クロスアポイントメント教授
博士(医学)
杉浦 元亮
SUGIURA Motoaki
すぎうら もとあき
兼任先 加齢医学研究所
我々は災害を生き抜く際に有利に働く個人特性(性格・考え方・習慣)を「生きる力」ととらえ、東日本大震災の被災者を対象とした聞き取り調査(図1A)と大規模質問紙調査(図1B)からその主要因子を調べました。その結果8つの因子「リーダーシップ」「問題対応」「愛他性」「頑固さ」「エチケット」「感情制御」「自己超越」「能動的健康」が抽出されました(図1C ; Sugiura et al., 2015)。これらのうち災害の場面・文脈によって異なる因子が重要な役割を果たすことも分かってきました(Sugiura et al., 2019, 2020)。

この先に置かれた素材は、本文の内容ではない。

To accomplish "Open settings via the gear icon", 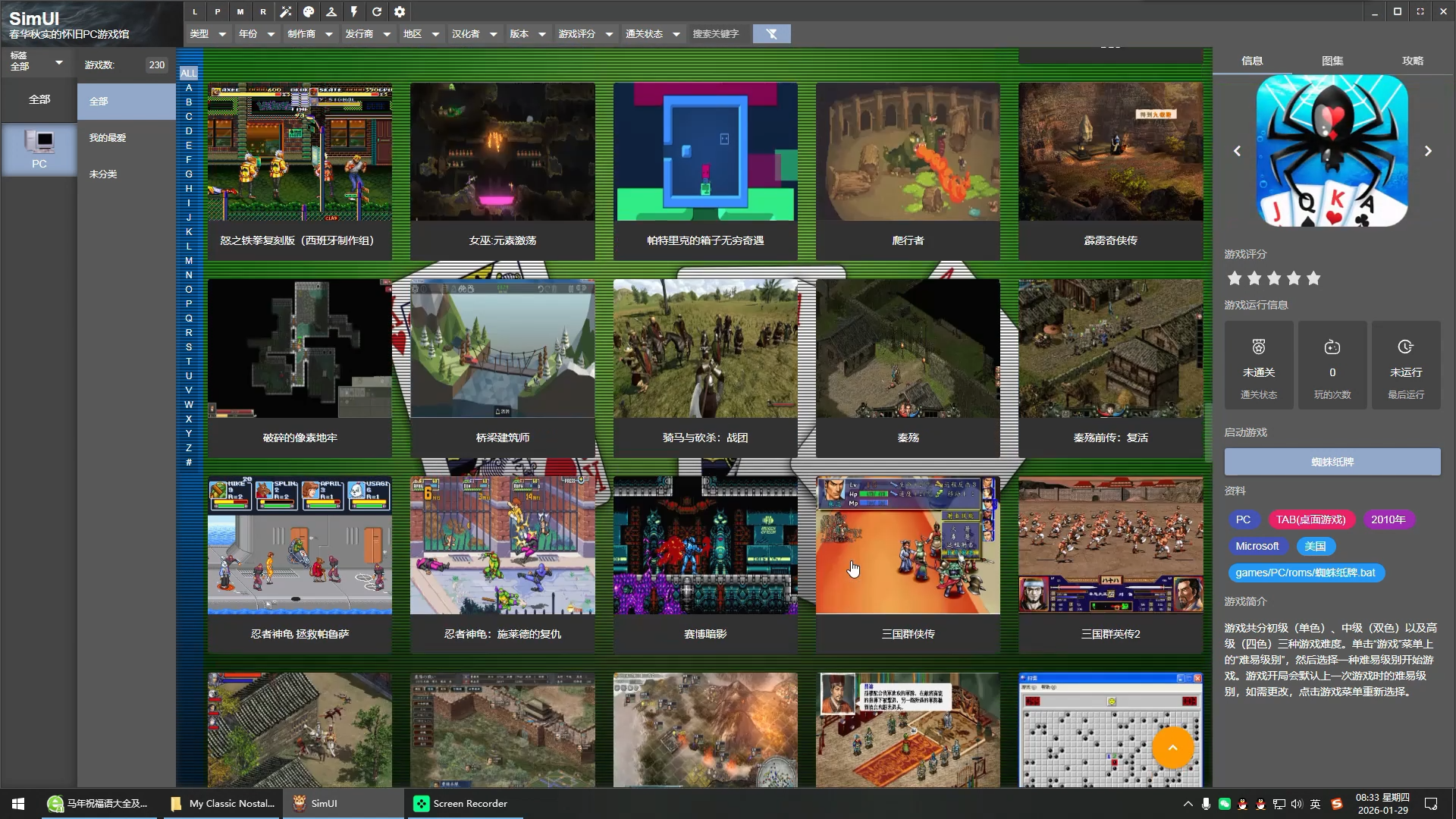I will [400, 11].
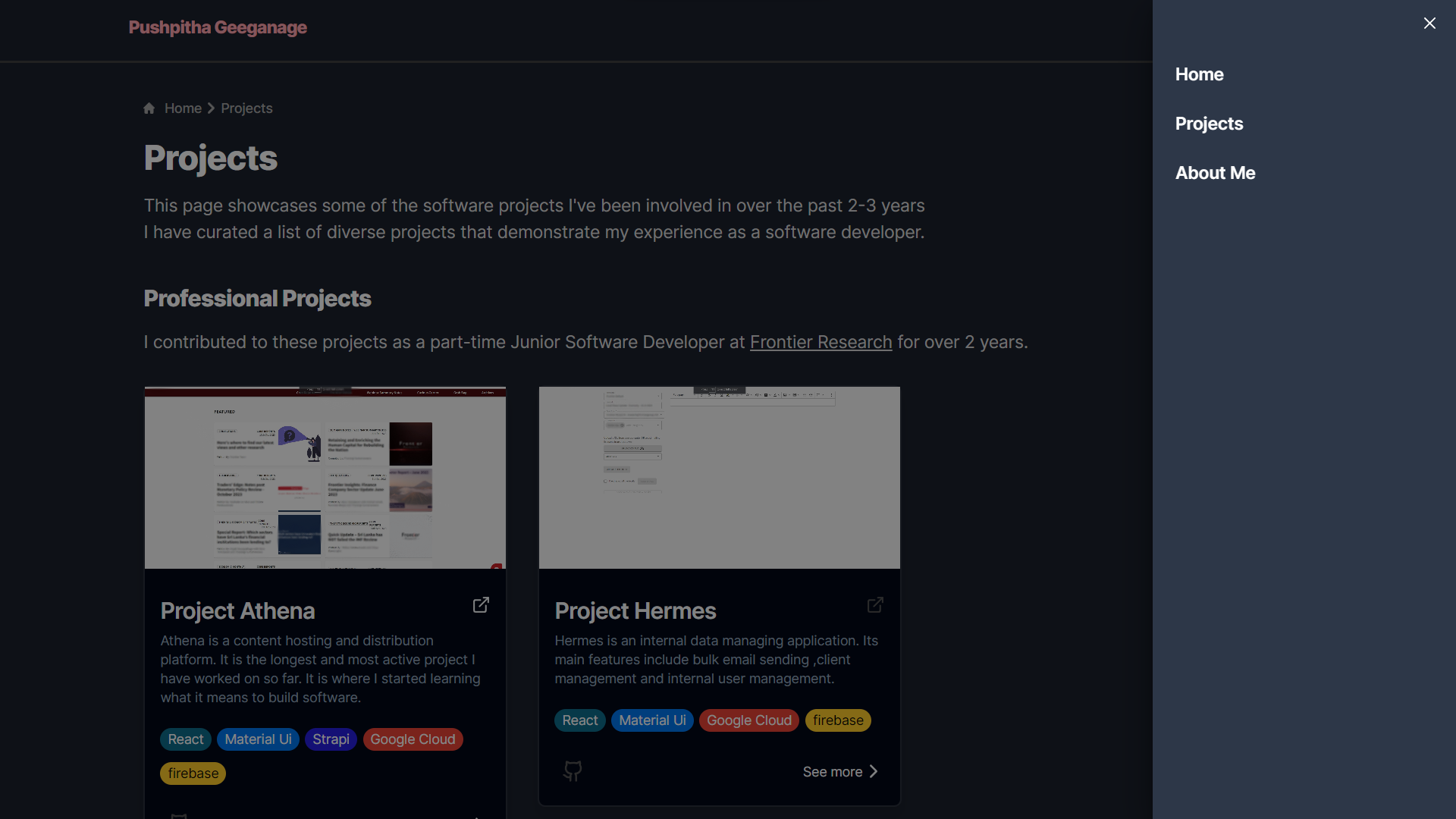Click the breadcrumb home icon
The image size is (1456, 819).
149,108
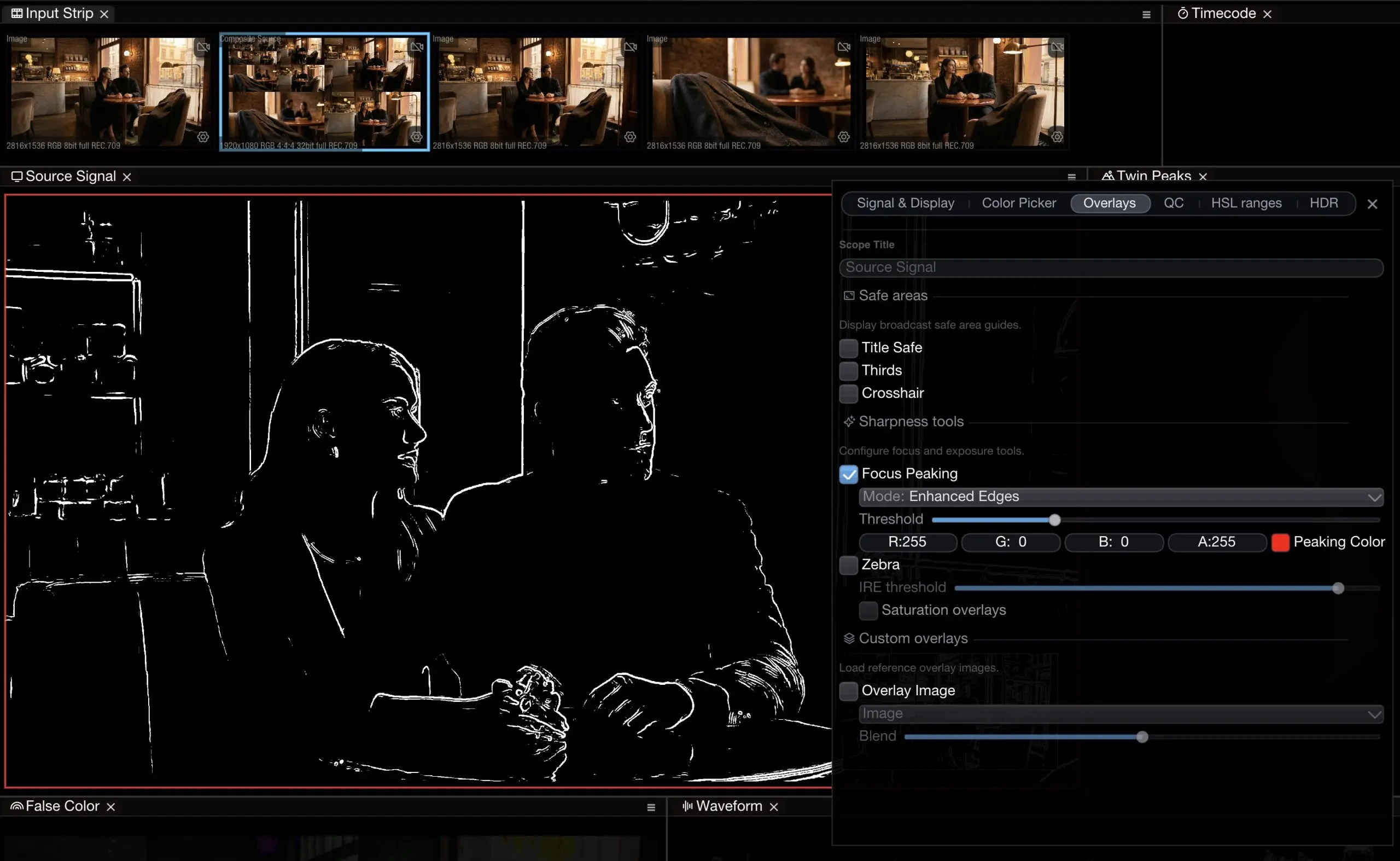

生きる力の個人差の脳内基盤解明のため、機能的MRI(図2A)などの脳活動計測技術を用いて、その各因子が発揮されている際の脳内情報処理を可視化する研究を進めています。例えば、想定外の状況(図2B)に創造的に対処しているときの脳活動と問題対応との関係(図2C;Miura et al., 2020a)や、他者意見の認識時の脳活動と頑固さとの関係(Miura et al., 2020b)などが明らかになっています。これらの知見は教育技術開発への貢献が期待されます。